■ **WHAT NEEDS TO BE DONE**
Rewrite the lines between the one holding "This screenshot has height=1196, width=2109." and the one holding "tap(75, 60)", inclusive, with "dropdown" replaced by "menu". Leave everything else unchanged.

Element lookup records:
------------

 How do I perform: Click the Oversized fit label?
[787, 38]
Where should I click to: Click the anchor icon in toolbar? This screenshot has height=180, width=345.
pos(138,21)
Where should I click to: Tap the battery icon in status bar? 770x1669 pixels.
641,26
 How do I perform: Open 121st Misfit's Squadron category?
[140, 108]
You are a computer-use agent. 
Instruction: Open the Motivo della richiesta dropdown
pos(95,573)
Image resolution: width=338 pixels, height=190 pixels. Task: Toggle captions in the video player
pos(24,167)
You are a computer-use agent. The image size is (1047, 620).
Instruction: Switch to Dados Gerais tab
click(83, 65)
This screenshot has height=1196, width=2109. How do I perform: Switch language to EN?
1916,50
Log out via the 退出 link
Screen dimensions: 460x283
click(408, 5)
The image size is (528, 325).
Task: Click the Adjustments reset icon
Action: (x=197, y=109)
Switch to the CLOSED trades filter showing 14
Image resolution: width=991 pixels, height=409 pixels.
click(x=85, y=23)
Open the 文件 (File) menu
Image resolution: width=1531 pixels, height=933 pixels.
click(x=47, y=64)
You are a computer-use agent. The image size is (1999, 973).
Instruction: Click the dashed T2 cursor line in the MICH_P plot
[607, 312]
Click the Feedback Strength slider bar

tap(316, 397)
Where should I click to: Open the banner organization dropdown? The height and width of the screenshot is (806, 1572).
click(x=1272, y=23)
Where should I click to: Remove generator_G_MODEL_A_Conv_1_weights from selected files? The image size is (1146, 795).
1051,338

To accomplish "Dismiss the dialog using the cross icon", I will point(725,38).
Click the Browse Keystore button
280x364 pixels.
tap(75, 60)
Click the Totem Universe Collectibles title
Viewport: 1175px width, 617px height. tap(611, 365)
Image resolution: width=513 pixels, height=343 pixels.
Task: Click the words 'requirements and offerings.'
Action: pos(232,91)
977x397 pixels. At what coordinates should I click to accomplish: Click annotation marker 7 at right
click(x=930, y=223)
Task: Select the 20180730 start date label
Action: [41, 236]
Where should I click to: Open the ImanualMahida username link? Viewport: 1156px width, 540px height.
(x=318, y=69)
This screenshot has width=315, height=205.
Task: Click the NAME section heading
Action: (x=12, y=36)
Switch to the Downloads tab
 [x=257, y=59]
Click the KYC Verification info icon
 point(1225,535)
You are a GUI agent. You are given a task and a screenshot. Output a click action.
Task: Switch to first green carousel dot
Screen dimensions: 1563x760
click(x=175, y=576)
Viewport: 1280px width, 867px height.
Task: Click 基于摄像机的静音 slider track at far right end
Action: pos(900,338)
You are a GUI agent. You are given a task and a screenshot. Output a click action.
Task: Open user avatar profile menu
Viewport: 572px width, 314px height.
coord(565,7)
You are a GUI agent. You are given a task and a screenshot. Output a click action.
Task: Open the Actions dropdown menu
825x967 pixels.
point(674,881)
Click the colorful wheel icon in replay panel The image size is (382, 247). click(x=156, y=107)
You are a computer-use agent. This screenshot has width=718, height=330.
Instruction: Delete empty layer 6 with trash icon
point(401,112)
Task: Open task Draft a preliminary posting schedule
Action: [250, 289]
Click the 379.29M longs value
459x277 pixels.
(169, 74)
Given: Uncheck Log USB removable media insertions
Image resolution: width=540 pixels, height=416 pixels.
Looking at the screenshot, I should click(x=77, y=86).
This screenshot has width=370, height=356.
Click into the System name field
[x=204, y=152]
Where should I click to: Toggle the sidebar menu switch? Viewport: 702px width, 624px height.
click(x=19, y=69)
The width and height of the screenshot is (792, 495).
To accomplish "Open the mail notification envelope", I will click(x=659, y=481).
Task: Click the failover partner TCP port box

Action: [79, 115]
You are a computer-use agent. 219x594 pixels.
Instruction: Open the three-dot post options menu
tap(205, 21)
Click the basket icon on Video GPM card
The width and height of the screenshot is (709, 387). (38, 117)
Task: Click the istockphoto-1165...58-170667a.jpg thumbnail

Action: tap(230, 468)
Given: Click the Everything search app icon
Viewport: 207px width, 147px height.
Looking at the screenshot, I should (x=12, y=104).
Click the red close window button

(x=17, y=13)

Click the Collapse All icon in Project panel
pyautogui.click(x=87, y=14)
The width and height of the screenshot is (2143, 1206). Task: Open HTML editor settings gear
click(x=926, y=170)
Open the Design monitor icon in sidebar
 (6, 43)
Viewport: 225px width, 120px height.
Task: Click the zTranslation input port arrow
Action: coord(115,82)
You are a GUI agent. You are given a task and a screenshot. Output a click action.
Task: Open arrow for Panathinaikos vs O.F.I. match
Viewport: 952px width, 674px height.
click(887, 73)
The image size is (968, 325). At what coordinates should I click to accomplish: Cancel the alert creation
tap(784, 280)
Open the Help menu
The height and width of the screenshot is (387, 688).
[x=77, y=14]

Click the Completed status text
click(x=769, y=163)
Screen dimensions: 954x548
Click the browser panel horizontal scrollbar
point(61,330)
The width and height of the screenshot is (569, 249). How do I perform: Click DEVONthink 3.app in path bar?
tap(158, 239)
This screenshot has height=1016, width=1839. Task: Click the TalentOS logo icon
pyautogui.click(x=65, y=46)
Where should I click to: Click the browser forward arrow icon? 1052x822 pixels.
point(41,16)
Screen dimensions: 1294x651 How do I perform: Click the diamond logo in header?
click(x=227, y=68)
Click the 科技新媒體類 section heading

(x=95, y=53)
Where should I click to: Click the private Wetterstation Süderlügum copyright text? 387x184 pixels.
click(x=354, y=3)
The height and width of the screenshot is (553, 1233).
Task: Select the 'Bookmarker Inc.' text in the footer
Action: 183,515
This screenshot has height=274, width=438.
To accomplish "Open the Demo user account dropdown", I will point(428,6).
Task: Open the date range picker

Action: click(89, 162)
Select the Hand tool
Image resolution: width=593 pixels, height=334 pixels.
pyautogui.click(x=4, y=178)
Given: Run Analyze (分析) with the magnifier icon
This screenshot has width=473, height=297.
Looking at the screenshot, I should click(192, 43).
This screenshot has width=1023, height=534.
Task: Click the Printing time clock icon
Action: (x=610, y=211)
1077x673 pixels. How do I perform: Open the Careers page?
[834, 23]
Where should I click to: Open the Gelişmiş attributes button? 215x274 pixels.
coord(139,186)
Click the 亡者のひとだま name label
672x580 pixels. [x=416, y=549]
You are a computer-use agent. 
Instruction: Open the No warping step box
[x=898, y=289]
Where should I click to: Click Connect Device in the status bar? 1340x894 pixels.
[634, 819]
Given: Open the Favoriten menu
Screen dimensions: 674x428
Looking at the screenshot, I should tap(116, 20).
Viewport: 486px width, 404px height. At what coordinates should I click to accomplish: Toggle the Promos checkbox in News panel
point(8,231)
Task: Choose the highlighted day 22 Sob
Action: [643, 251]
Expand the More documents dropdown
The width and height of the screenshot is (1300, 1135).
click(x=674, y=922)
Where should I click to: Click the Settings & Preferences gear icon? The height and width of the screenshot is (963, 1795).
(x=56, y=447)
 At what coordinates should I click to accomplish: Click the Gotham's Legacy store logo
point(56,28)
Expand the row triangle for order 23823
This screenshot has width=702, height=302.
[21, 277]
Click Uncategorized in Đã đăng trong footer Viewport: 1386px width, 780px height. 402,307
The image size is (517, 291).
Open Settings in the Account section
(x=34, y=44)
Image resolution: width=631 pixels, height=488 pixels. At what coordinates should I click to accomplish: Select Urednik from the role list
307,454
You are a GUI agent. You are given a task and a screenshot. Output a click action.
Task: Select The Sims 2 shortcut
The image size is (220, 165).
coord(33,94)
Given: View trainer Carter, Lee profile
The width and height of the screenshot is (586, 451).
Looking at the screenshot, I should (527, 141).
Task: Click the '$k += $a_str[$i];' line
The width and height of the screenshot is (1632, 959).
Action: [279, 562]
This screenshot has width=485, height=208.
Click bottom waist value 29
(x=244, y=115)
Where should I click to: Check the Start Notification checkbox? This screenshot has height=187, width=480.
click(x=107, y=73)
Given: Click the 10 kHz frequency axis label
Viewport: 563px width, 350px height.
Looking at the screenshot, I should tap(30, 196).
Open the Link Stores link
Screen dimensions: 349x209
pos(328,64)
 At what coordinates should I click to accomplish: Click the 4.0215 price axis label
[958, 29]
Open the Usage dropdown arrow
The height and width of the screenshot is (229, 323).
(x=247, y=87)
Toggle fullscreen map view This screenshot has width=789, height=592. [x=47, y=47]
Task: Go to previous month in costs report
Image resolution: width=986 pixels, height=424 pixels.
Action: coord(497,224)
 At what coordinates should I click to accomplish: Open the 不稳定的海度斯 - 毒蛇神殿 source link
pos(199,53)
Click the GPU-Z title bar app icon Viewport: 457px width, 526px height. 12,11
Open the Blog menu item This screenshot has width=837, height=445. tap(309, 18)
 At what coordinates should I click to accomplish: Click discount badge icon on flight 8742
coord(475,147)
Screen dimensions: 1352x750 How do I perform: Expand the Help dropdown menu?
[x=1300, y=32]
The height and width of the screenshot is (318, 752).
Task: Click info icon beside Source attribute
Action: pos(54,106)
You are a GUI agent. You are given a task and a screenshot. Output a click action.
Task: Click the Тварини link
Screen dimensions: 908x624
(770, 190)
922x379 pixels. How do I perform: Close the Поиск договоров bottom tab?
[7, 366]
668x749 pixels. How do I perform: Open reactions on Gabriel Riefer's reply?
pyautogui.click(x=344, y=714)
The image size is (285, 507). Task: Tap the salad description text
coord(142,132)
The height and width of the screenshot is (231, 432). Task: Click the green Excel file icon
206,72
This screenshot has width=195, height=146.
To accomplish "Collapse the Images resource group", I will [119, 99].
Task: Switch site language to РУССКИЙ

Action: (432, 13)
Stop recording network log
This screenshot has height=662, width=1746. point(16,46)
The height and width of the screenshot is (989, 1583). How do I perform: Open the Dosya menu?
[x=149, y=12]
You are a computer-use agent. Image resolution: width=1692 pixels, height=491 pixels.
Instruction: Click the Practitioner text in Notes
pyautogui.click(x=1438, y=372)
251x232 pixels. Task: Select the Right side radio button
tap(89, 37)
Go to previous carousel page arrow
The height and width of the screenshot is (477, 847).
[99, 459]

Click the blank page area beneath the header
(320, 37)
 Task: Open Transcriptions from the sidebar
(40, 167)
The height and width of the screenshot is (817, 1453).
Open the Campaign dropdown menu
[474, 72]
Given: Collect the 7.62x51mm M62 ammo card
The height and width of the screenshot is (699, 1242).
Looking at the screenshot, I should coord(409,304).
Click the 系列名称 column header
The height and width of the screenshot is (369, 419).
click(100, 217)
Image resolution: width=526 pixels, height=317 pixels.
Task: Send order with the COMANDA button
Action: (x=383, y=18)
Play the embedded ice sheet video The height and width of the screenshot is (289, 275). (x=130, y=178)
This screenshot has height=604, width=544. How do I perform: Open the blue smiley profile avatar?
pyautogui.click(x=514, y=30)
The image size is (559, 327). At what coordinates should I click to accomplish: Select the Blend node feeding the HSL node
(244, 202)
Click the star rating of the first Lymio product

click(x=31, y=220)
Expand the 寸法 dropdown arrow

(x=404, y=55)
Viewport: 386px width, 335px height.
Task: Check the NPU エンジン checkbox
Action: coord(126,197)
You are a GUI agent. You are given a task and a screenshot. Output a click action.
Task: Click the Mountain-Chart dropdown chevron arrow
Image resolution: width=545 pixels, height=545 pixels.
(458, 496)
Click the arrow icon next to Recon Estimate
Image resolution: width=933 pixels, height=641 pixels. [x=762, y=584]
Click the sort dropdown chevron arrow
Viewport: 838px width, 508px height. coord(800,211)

------------

■ **TASK OUTPUT**
This screenshot has height=1196, width=2109. How do I perform: Switch language to EN?
1916,50
Log out via the 退出 link
Screen dimensions: 460x283
click(408, 5)
The image size is (528, 325).
Task: Click the Adjustments reset icon
Action: (x=197, y=109)
Switch to the CLOSED trades filter showing 14
Image resolution: width=991 pixels, height=409 pixels.
click(x=85, y=23)
Open the 文件 (File) menu
Image resolution: width=1531 pixels, height=933 pixels.
click(x=47, y=64)
You are a computer-use agent. The image size is (1999, 973).
Instruction: Click the dashed T2 cursor line in the MICH_P plot
[607, 312]
Click the Feedback Strength slider bar

tap(316, 397)
Where should I click to: Open the banner organization menu? The height and width of the screenshot is (806, 1572).
click(x=1272, y=23)
Where should I click to: Remove generator_G_MODEL_A_Conv_1_weights from selected files? The image size is (1146, 795).
1051,338

To accomplish "Dismiss the dialog using the cross icon", I will point(725,38).
Click the Browse Keystore button
280x364 pixels.
tap(75, 60)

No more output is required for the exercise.